The second event happened in the MD simulation where a carbon chain could attach to a fullerene for a relative long time period also reminded us a second possible route for the easy SW transition. As shown in Fig. 2.16, we considered the route that the SW transition happens with the assistance of a carbon chain attached to the fullerene like a tail. In the first step, a C9

carbon chain collided with a non-IPR C60 fullerene (Fig. 2.16a). After the collision, the chain was attached to the fullerene with a -2.53 eV reaction energy. With a direct formation of carbon- carbon bond, the reaction is therefore with no energy barrier, and the reaction could happen easily, as also demonstrated by our MD simulation before.
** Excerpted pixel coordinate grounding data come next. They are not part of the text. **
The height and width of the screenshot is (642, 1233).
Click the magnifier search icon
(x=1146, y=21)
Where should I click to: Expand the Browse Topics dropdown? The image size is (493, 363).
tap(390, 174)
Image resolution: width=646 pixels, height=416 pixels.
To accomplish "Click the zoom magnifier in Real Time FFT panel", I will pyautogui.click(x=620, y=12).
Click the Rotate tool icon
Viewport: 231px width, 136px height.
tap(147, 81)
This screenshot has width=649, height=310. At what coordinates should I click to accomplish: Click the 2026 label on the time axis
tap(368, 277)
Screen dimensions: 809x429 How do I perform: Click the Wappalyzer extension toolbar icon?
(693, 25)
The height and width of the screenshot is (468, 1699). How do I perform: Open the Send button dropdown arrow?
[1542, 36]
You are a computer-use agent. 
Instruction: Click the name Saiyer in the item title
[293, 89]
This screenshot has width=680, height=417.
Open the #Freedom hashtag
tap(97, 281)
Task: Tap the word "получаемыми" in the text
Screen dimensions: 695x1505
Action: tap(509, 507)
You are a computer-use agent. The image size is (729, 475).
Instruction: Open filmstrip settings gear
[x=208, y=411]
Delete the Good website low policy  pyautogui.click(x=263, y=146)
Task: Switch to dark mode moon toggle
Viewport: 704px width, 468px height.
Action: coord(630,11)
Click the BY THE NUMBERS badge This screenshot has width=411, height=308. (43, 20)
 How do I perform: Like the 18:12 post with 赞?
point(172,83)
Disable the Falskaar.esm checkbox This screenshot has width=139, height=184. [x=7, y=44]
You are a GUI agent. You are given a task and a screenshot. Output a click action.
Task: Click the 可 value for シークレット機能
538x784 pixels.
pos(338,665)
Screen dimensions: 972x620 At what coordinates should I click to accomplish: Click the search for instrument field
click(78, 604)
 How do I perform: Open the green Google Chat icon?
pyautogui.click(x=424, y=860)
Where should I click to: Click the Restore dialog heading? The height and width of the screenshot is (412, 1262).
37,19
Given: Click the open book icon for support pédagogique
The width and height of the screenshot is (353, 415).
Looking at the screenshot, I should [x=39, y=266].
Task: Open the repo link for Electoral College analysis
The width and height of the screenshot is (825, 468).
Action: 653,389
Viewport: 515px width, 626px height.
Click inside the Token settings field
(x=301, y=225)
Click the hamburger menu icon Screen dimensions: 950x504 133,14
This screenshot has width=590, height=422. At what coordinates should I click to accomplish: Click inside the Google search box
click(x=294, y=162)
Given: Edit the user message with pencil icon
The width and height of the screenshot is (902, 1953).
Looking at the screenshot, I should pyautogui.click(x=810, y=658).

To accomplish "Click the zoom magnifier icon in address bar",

In the second step, the non-IPR fullerene was transformed into an IPR fullerene with the help of the carbon chain (Fig. 2.16b). Technically, the calculation of the transition barrier for this reaction is not easy. We could not get the converged result using VASP version NEB calculation.

Thus based on the NEB calculation, we further optimized the transition state using Gaussian with the same DFT-PBE method. The barrier and the transition state were finally obtained (Fig.

2.16d). The barrier is 3.61 eV, higher than that of the first route we proposed, but already reduced a lot compared with the conventional SW transition barrier.

The last step of this path is just the releasing of the carbon chain after the annealing of the non- IPR fullerene to IPR fullerene (Fig. 2.16c). The reaction energy is 2.23 eV. Because this reaction is simple with only the break of a carbon-carbon bond, no additional barrier is considered and therefore the reaction barrier is 2.23 eV, which is easy to overcome at the growth condition.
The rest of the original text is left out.